Si jeu rime avec enfance, c’est parce que nous passons, enfants, un nombre incalculable d’heures à jouer, seul ou avec des amis. Jouer participe pleinement à la construction de notre imaginaire et de notre identité. Avec ses règles plus ou moins complexes, ses stratégies et ses prises de risque, le jeu nous permet également de nous exercer au vivre ensemble.

Adulte, le temps passé à jouer se restreint et les jeux prennent d’autres formes mais ils n’en restent pas moins un merveilleux remède pour tromper l’ennui.

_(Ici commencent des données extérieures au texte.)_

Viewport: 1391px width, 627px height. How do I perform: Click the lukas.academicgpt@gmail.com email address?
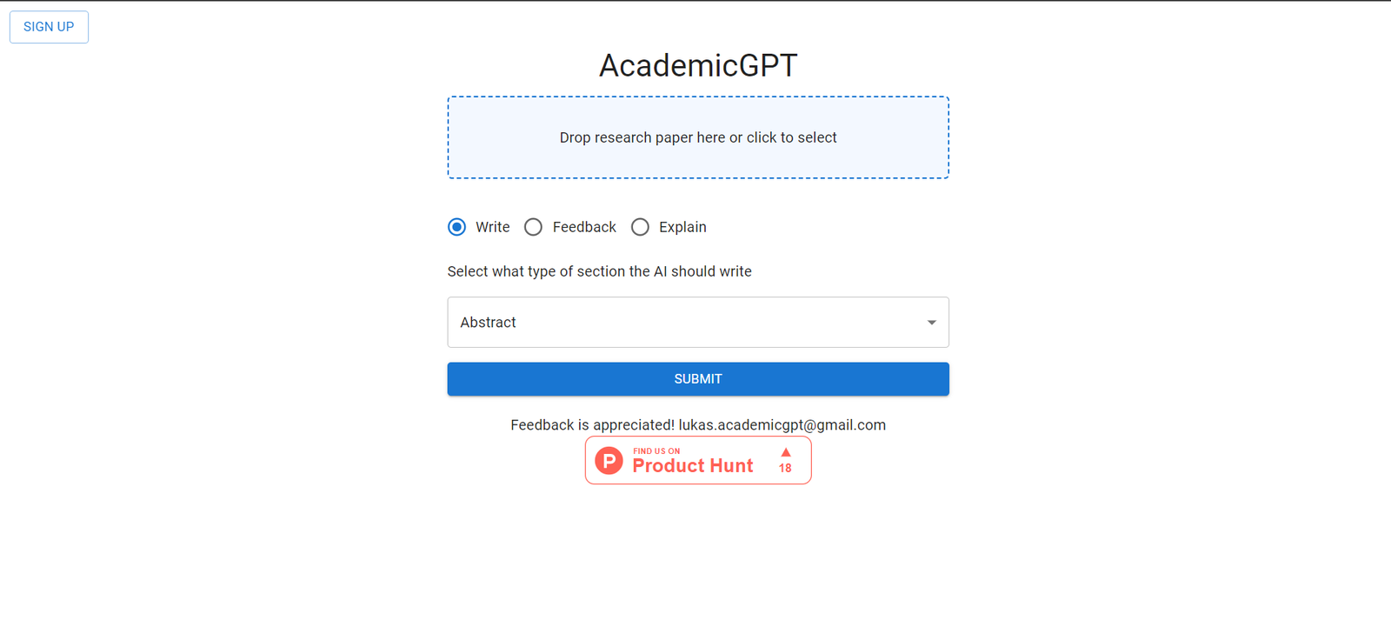pyautogui.click(x=782, y=425)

Dans sa très célèbre pièce de théâtre, En Attendant Godot, écrite en 1948, le dramaturge Samuel Beckett explore avec deux pauvres âmes en marge de la société, deux clochards nommés Vladimir et Estragon, le thème de l’attente : en effet, l’intrigue entière de cette pièce du théâtre de l’absurde se résume dans le fait qu’ils attendent Godot qui, par ailleurs, enverra à la fin de l’acte I un messager dire qu’il viendra le lendemain ! L’acte II semble s’ouvrir sur une nouvelle journée d’attente dans laquelle ils retrouvent deux autres personnages, Pozzo et Lucky, comme la veille, sans que personne ne se souvienne de rien. À la fin de l’acte, le messager vient délivrer le message identique. Certains voient en Godot dieu (en anglais God) renvoyant les deux clochards à attendre la mort mais Samuel Beckett a toujours refusé d’entendre cette interprétation. Vladimir et Estragon tuent le temps : ils conversent, se disputent pour mieux se réconcilier, s’inventent des jeux, chantent, dansent, encore et encore…

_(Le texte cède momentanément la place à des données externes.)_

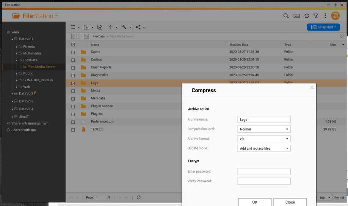
Task: Click the share icon in toolbar
Action: (x=138, y=27)
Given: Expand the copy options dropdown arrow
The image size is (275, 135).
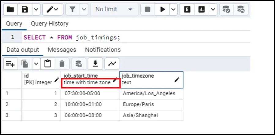Looking at the screenshot, I should pyautogui.click(x=36, y=64).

À la cour de France aussi, on joue ou plutôt on joute pour se divertir. Dans le film de Patrice Leconte, Ridicule, sorti en 1996, les jeux de mots sont omniprésents et la cour organise des joutes oratoires cruelles. Le jeune aristocrate désargenté, Grégoire Ponceludon de Malavoy, est venu à Paris dans le but de réclamer au roi les moyens d’assécher le marais sur ses terres à l’origine d’épidémies ravageant ses paysans. Mais le roi semble inaccessible même pour un noble. Trouver le bon mot afin de se faire remarquer à la cour semble la meilleure manière pour se frayer un chemin rapide afin d’obtenir une audience avec le roi Louis XVI. Mais, attention, aucun écart n’est permis : celui qui échoue à manier le beau langage tombe en disgrâce.

Avec Cent mille milliards de poèmes, publié en 1961, Raymond Queneau offre à ses lecteurs la possibilité de composer lui-même une multitude de sonnets (14 vers répartis en 2 quatrains et 2 tercets). Autre célèbre performance littéraire de l’artiste : Les Exercices de style, ouvrage dans lequel Raymond Queneau raconte 99 fois la même histoire de 99 manières différentes. Poète, romancier et dramaturge, Raymond Queneau est cofondateur de l’Oulipo (Ouvroir de Littérature Potentielle), un groupe d’écrivains pratiquant les jeux et les défis d’écriture à l’image de cet incroyable roman, La Disparition, de Georges Perec, écrit sans aucun e.